It's no big secret that Walmart is hurting many older retail chains such as Kmart and Sears. Both latter companies are struggling to stay afloat, trimming the fat by closing locations and restructuring current stores to look refreshed and up to speed with America's #1 retail giant. But now Sears and Kmart has come under fire for acquiring marketing data using spyware, and seems rather surprising given their need for consumer patronage.

Last week the Federal Trade Commission approved its final consent order against Sears Holding Management Company, the parent company of both Sears and Kmart. According to Ars Technica, the company must destroy all data gained from its "My SHC Community" program, and halt all incoming transmissions from the hidden spyware provided by the company currently  installed "in the wild." The program threw up a red flag as far back as early 2008, with security researchers declaring that Sears was after more than what was originally disclosed in the user agreement.
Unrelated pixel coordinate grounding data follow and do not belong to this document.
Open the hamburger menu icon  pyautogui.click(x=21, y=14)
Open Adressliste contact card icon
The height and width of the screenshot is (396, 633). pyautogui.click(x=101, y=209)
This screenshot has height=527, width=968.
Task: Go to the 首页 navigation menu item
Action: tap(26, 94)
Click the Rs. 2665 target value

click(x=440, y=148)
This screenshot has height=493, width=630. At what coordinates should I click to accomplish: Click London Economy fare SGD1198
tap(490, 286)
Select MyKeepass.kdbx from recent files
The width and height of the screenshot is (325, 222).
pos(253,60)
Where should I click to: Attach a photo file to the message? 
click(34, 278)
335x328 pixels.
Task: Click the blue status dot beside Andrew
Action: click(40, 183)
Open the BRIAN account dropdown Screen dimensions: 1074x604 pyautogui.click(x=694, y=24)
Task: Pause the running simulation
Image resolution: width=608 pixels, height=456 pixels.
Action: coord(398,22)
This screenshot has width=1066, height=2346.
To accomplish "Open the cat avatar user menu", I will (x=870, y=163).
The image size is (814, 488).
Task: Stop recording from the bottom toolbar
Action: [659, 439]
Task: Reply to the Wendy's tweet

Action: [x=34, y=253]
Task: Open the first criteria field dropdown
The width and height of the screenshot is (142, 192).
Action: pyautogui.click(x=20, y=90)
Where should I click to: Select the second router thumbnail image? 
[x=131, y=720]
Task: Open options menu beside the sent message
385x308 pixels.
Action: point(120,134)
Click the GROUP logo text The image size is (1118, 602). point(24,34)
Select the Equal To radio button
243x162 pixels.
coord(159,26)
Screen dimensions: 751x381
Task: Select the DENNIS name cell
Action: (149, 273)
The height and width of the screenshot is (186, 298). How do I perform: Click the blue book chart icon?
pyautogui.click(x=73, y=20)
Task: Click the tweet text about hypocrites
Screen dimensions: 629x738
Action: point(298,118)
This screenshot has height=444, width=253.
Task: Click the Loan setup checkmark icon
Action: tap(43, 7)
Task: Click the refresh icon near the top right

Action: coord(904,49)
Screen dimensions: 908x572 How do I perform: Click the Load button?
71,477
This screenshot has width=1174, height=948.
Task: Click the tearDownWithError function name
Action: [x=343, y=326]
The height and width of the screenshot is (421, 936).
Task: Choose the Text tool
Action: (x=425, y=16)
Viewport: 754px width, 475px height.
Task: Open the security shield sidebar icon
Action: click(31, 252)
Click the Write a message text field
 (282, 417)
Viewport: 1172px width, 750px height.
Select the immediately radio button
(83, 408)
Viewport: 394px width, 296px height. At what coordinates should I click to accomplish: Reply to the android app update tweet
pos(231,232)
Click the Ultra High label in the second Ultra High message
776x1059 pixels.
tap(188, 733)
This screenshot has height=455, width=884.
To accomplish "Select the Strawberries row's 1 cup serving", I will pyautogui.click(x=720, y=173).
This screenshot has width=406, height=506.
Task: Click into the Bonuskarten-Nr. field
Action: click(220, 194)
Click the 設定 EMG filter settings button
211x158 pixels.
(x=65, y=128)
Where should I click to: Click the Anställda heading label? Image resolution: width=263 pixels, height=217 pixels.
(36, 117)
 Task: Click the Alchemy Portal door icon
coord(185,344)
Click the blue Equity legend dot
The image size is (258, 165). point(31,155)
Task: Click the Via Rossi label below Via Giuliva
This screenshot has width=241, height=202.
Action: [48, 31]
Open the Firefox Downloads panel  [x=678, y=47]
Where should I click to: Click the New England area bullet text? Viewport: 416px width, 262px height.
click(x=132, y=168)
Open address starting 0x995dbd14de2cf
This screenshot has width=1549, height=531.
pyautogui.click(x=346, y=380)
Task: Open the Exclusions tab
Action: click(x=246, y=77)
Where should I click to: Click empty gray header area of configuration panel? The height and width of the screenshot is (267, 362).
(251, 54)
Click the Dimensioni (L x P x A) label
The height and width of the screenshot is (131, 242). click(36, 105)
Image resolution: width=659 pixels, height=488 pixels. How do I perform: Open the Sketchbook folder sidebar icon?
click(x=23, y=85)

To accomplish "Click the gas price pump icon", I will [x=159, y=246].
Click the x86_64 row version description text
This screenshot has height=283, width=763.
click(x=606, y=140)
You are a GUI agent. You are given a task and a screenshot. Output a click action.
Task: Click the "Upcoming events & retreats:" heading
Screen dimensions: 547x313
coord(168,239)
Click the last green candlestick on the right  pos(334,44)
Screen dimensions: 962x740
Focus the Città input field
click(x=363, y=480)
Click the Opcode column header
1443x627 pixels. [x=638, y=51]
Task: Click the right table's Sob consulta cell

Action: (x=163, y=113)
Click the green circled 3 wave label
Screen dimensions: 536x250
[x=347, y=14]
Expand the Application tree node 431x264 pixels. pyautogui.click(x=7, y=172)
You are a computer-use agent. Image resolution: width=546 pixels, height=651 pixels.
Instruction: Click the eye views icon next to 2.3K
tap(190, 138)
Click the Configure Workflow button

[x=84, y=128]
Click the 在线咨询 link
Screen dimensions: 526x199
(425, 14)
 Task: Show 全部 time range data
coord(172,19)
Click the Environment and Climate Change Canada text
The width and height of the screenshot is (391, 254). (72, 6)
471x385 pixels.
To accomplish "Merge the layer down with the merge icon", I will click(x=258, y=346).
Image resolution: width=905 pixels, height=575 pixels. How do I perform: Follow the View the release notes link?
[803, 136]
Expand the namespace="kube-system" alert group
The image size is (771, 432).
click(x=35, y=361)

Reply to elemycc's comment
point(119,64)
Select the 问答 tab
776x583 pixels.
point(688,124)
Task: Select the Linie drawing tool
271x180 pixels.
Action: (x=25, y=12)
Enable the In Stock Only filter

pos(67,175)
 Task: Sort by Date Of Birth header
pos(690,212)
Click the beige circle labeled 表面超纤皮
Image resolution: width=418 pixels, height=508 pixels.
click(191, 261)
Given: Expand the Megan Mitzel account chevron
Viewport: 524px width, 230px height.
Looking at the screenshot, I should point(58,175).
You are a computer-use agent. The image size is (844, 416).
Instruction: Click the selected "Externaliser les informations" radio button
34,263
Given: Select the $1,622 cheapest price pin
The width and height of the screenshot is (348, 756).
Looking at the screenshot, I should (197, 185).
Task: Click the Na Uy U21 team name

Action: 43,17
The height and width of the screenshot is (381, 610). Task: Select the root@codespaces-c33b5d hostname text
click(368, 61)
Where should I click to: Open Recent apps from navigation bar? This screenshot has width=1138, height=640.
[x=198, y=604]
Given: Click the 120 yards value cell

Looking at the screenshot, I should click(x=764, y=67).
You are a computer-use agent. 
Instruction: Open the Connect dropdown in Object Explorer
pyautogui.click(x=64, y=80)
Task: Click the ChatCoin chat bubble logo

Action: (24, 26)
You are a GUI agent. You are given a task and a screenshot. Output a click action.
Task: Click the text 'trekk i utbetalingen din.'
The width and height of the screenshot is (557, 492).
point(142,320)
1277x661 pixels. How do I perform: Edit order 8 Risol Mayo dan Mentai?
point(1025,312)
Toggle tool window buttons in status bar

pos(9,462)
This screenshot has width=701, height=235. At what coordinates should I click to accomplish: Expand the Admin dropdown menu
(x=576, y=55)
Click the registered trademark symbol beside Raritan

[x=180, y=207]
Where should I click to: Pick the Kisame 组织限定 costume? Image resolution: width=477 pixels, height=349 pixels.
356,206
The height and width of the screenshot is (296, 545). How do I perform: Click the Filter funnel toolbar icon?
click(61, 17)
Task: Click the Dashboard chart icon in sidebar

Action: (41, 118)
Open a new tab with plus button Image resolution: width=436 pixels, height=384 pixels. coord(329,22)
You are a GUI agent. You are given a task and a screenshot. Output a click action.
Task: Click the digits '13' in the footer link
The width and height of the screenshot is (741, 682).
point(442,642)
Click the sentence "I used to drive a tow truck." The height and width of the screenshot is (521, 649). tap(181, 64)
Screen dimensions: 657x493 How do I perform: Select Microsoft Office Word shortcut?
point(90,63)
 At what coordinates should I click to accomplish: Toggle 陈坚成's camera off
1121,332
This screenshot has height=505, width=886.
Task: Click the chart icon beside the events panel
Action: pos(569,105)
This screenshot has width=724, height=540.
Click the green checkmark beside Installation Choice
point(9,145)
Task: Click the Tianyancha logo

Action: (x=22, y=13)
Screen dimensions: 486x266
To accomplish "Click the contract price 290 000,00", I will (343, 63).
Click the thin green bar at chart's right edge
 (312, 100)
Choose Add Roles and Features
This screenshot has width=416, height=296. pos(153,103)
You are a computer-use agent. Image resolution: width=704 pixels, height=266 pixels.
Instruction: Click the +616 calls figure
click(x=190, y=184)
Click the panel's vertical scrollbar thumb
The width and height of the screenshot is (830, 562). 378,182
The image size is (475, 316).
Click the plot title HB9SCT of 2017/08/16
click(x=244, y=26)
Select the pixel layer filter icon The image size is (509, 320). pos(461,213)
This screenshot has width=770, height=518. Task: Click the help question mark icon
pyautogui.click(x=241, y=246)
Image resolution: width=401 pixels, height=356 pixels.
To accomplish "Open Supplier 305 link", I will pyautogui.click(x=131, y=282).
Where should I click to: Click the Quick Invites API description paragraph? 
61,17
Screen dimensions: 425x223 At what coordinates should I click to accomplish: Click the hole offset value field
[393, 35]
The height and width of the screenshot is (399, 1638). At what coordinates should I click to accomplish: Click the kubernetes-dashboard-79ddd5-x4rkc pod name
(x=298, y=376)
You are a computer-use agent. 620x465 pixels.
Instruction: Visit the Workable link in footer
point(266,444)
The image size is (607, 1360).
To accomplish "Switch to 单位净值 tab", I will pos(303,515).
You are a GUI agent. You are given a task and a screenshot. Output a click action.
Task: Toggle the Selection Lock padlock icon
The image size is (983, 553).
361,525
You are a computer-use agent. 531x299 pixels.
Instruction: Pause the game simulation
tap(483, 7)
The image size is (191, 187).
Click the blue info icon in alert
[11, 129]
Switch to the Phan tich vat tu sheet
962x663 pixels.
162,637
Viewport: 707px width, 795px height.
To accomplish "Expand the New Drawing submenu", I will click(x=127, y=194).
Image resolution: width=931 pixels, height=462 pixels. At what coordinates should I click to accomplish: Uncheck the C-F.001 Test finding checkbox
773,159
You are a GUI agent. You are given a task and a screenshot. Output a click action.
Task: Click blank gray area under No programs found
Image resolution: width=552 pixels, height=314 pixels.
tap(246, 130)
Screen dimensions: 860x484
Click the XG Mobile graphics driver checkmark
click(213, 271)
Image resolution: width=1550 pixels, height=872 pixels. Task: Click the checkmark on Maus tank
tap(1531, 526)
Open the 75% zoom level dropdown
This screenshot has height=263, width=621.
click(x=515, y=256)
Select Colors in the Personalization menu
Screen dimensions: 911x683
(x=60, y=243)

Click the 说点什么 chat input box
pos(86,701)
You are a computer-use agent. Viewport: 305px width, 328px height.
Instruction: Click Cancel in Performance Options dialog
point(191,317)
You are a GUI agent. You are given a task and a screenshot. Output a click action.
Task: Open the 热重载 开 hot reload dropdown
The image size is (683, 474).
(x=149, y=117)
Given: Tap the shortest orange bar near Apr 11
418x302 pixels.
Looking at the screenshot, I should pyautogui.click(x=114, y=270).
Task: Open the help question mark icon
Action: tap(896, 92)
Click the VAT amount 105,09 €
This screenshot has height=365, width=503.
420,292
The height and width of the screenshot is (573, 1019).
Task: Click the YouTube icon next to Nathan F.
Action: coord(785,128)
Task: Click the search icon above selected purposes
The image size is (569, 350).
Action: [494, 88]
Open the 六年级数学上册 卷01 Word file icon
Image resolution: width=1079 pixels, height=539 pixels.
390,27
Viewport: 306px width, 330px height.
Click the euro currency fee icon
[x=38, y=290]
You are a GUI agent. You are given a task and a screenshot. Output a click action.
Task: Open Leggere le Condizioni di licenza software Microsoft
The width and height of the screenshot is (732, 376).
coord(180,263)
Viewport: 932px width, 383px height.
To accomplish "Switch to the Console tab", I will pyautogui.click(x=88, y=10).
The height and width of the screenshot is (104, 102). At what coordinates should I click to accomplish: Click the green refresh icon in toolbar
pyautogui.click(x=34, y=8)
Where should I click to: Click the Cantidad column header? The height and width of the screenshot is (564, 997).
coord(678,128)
The voluntary "My SHC Community" survey collected the participant's online web browsing in exchange for $10. However, the program that participants installed collected more than just casual browsing, but rather transmitted the complete contents of a browsing session, including secure sessions. That meant Sears and Kmart collected personal data including bank accounts, credit cards, addresses, home telephone numbers and more. The installed software also collected non-Internet information about the participant's computer.

After an investigation, the FTC said that Sears disclosed its tracking intent, but did so in a confusing manner that appeared after a lengthy, multi-step registration process. "The agency charged that Sears did not "adequately disclose the scope of the tracking software's data collection," the FTC said. Sears has agreed to provide clearer disclosures, separate from any user license agreement, in future marketing programs.